I’ve sworn off my formerly favorite footwear.
For years I’ve worn flip-flops whenever I could get away with it because they are nearly like going barefoot and I think maybe my feet are claustrophobic. That, or it’s like my Granmama always said when she saw me barefoot: You can take the girl out of the country, but you can’t take the country out of the girl. 😉
Everyone has postural and muscular imbalances, and I already knew some of mine from the chiropractor (scoliosis) and from weight training. But beginning running at 40+ has shown me every imbalance because running is not forgiving of imbalances. Several months into running, I was finally past having shin splints, but my shin muscles started trying to cramp every time I ran. I did all the things I could figure to do — like extra stretching for my calves because if they’re tight, it can make those shin muscles work extra hard — but nothing solved the problem.
One night it occurred to me that maybe my beloved flip-flops were the culprit. So I started searching online and voilà! Studies confirmed what I’d suspected. Turns out that wearing flip-flops on a regular basis causes tightness in the anterior tibialis because of how the muscles contract and the way the toes claw in order to keep the shoe on the foot. Some people believe frequent flip-flops wear can contribute to plantar fasciitis as well, but I haven’t seen evidence to confirm this.

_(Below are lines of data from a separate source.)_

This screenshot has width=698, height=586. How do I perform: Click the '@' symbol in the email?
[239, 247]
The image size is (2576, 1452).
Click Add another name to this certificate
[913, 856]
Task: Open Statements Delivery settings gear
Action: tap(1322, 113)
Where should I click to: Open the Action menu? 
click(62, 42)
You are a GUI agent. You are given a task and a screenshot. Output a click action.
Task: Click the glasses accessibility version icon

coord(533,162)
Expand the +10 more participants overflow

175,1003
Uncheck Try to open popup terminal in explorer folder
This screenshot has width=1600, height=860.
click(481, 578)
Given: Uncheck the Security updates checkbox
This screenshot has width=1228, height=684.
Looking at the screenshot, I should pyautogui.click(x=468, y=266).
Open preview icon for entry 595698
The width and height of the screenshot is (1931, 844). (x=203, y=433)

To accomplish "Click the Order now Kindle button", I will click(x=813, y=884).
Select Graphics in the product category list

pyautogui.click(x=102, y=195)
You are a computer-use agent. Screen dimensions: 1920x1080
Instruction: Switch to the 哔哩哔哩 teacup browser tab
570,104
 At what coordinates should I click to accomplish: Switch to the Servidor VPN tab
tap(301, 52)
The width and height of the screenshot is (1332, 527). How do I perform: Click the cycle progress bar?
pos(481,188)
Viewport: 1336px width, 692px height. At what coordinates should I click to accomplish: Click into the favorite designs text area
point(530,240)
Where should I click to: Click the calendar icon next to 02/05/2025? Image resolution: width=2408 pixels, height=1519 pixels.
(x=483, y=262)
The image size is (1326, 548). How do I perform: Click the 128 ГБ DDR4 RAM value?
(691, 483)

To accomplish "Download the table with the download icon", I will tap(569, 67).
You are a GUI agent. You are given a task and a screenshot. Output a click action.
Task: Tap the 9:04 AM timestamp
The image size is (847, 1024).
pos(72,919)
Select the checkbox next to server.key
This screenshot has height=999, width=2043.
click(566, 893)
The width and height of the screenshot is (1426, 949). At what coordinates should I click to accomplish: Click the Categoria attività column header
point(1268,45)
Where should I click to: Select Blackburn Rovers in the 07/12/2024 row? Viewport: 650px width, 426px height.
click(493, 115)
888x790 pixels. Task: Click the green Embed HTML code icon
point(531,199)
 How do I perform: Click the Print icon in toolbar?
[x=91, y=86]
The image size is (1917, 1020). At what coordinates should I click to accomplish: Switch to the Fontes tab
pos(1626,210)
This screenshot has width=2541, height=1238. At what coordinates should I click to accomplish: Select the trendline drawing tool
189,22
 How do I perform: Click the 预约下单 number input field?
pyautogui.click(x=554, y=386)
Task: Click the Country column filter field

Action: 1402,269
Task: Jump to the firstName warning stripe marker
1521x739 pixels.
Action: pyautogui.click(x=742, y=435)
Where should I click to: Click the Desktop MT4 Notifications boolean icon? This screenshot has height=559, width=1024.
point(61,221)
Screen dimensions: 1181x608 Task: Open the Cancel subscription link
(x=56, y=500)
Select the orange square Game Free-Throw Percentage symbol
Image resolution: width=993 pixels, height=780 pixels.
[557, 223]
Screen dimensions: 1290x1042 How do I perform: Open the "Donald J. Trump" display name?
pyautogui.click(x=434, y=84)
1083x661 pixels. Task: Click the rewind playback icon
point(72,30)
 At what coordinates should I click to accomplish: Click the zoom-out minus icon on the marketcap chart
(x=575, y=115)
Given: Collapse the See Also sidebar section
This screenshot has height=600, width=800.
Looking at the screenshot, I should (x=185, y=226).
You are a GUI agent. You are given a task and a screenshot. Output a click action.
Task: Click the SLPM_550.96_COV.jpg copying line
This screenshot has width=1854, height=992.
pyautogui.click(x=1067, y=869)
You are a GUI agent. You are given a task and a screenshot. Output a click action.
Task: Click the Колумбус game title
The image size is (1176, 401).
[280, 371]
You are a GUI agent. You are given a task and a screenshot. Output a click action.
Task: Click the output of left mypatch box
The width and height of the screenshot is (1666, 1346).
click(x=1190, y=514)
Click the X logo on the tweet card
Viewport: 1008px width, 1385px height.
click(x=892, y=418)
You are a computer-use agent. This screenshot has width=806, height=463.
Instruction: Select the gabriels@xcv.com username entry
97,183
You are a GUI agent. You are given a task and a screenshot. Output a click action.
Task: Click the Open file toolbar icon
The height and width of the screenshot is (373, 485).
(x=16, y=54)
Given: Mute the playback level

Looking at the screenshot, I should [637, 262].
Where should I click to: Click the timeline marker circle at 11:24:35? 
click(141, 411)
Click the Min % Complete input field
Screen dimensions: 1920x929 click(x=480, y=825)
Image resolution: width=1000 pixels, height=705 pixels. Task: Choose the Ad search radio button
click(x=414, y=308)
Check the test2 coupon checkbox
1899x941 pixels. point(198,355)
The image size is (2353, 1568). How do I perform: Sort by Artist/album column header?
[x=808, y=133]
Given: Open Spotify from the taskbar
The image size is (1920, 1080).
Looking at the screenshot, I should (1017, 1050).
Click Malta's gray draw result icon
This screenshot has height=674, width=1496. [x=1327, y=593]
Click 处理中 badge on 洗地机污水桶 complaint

My lightbulb moment pushed me to go ahead and buy the Chacos I’d been eyeing, and now those are my go-to summer shoe, as well as a pair of leather Clarks sandals (similar to these, but I got mine years ago). No slides, no flip-flops; the shoe has to stay on my foot without my help. Exception: I do keep a pair by the back door in case I need to make a dog stop eating a stick or barking obnoxiously at a neighbor because my dogs turn into jerks who ignore me when they’re in the back yard.
I’m still working on other imbalances and things that come up as I work on adding distance so I can do my first half marathon this fall, but since I made this footwear change, I no longer have that particular problem.
My main point in this story is not that flip-flops are evil, but that learning to pay attention to your body can help determine problems, and even more importantly, it can help you fix them.
It’s been almost 6 months since flip-flops and I parted ways. I had been wearing them grocery shopping, walking around town, even walking the dog or walking a mile+ to the beach, etc. That’s WAY too much and definitely the reason they were causing muscle tightness! We’ve come to a truce now, and I do wear them occasionally but only around the house or when I know I won’t be doing much walking.